Lagos: The Managing Director of the Nigerian Ports Authority (NPA), Dr Abubakar Dantsoho, says Nigeria’s maritime sector saw cargo throughput rise 24.8 per cent in 2025. Dantsoho presented highlights of the NPA’s 2025 Operational Performance Report in Lagos, in a statement issued by the authority’s General Manager, Corporate and Strategic Communications, Mr Ikechukwu Onyemekara.
The report shows that total cargo throughput grew from 103.6 million metric tonnes in 2024 to over 129.3 million metric tonnes in 2025, marking one of the most significant annual increases in Nigeria’s maritime history.
The NPA boss said factors such as increased government support for exports, improved port infrastructure, and new trade policies contributed to the growth, marking a major milestone that strengthens Nigeria’s position in regional and global trade.
He noted that imports still make up the larger share of cargo traffic, but exports continue to gain ground, reflecting the Federal Government’s push for economic diversification.
Exports made up 39 per cent of total cargo throughput, while imports accounted for 59.2 per cent. Trans-shipment contributed 1.8 per cent.
Dantsoho said the rise in export volumes was driven by targeted government incentives, expanded trade agreements, and investments in non-oil sectors, which validate government efforts to reduce dependence on crude oil and promote non-oil exports.
Container traffic, a key indicator of trade activity, also recorded strong growth.
Total container throughput rose by 25.7 per cent to over 2.1 million 20-foot equivalent units (TEUs).

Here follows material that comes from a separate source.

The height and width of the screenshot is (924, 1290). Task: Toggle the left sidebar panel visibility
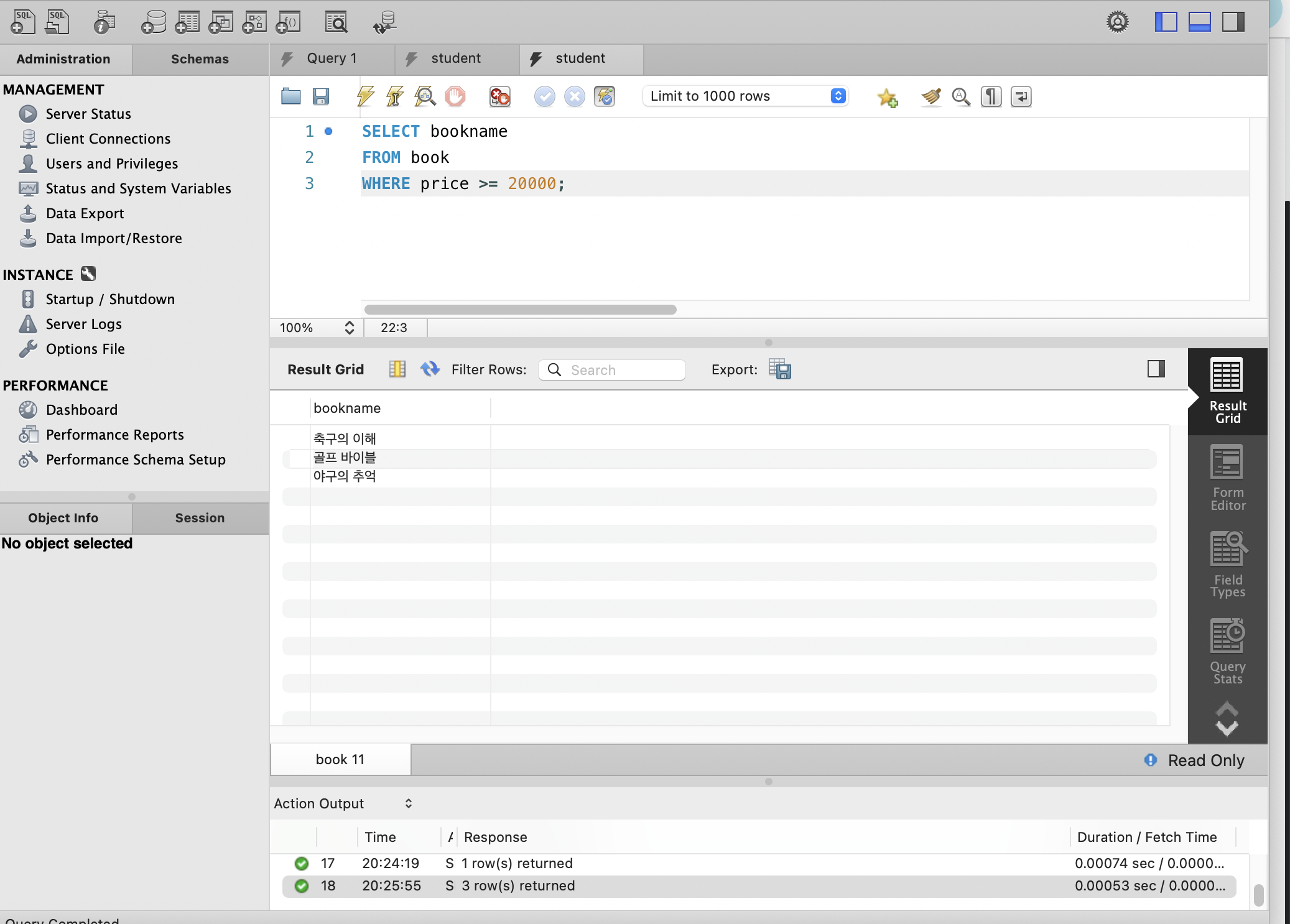coord(1166,22)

Import-laden containers increased by 32.8 per cent, while export containers grew by 3.1 per cent.
He also reported a sharp 205.8 per cent increase in trans-shipment containers, describing this growth as evidence of Nigeria’s expanding role as a regional logistics hub serving West and Central Africa.

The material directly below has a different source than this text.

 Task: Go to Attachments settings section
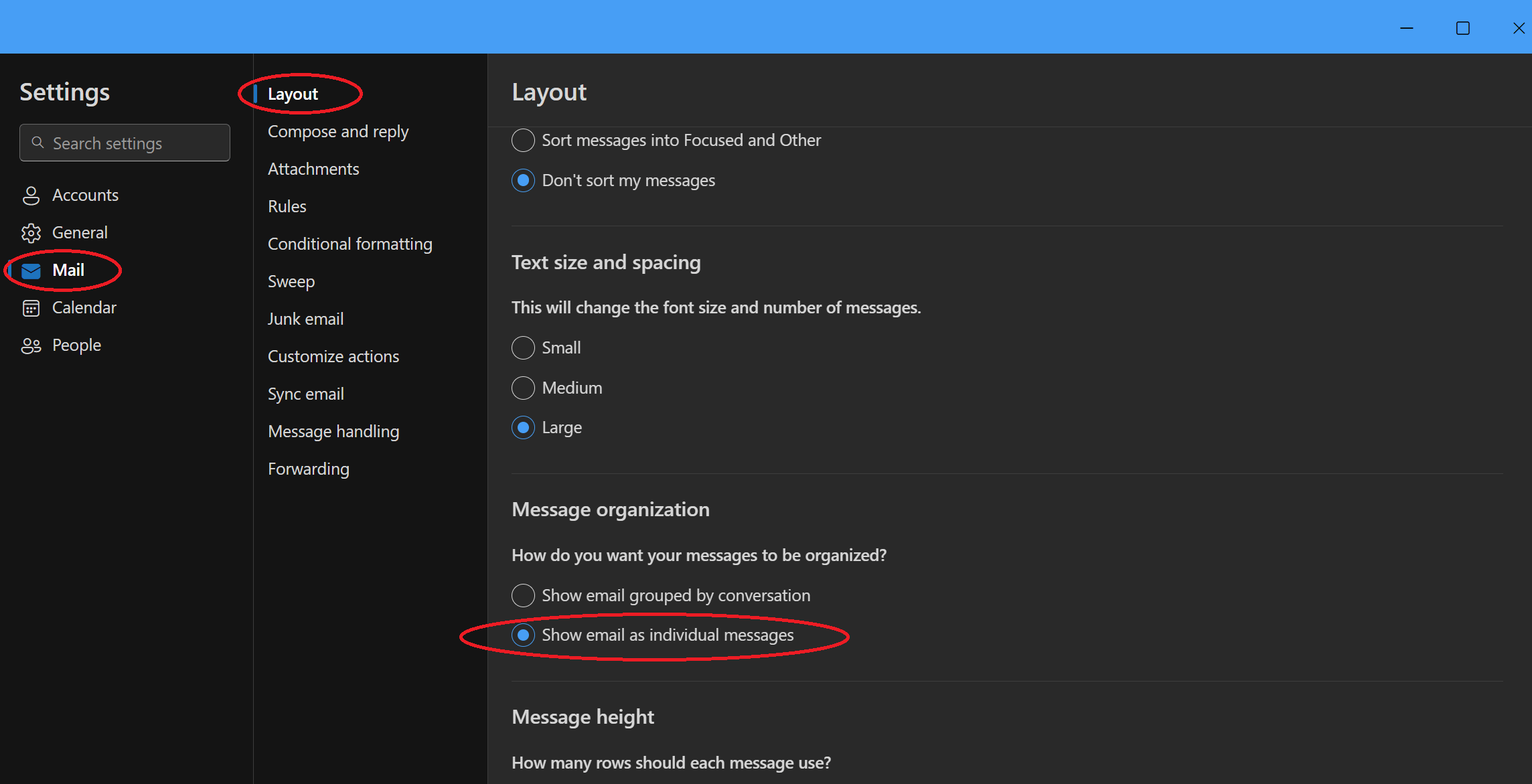pyautogui.click(x=313, y=169)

In terms of port performance, Lekki Port emerged as the leading port, handling 40.6 per cent of the nation’s total cargo throughput.

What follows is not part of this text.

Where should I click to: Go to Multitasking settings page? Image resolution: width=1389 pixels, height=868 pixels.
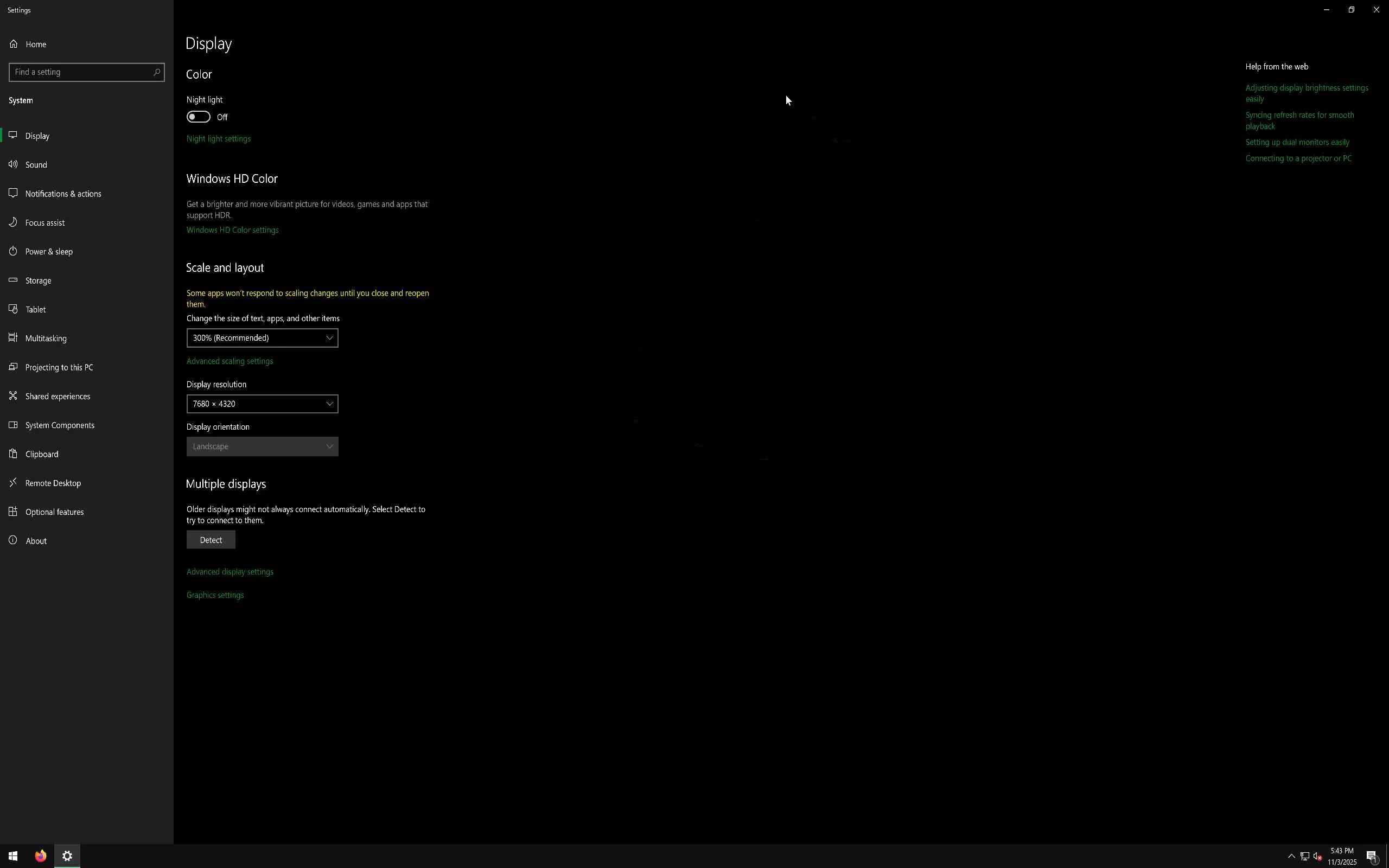point(46,339)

Onne Port followed with 19.1 per cent, while Apapa Port accounted for 16.7 per cent.
Lekki Port also received the largest vessels, with an average Gross Registered Tonnage (GRT) of 55,712, slightly ahead of Onne Port at 53,022 GRT.
Apapa and Tin Can Island Ports handled vessels averaging 33,251 GRT and 36,909 GRT, respectively, while Delta Ports recorded an average of 17,414 GRT.
Although Tin Can Island Port recorded the highest number of ship arrivals, accounting for 22.7 per cent of total ship calls, Dantsoho observed that Lekki and Onne are increasingly attracting larger vessels.
Overall ship calls rose by nearly 12 per cent to 4,477 vessels, reflecting broad-based growth across operations.
Liquid bulk cargo, including fuel and chemicals, remained dominant at 54.7 per cent, while containerised cargo accounted for 24 per cent.
Dantosho stated that the increasing vessel size and container traffic show that Nigeria’s ports are gradually aligning with global shipping standards.
He described the 2025 performance as a transformative phase for the maritime industry, which was driven by infrastructure upgrades, policy reforms, and increased port capacity, alongside export growth and rising container volumes.
He expressed confidence that growth will continue with port modernisation and the National Single Window system.
He said the modernisation project would upgrade ageing infrastructure, deepen berths, rehabilitate quays, expand cargo-handling capacity and deploy advanced digital solutions across the port network.
He expects the initiative to reduce vessel turnaround time, cut cargo dwell time, improve safety and significantly enhance operational efficiency across all terminals.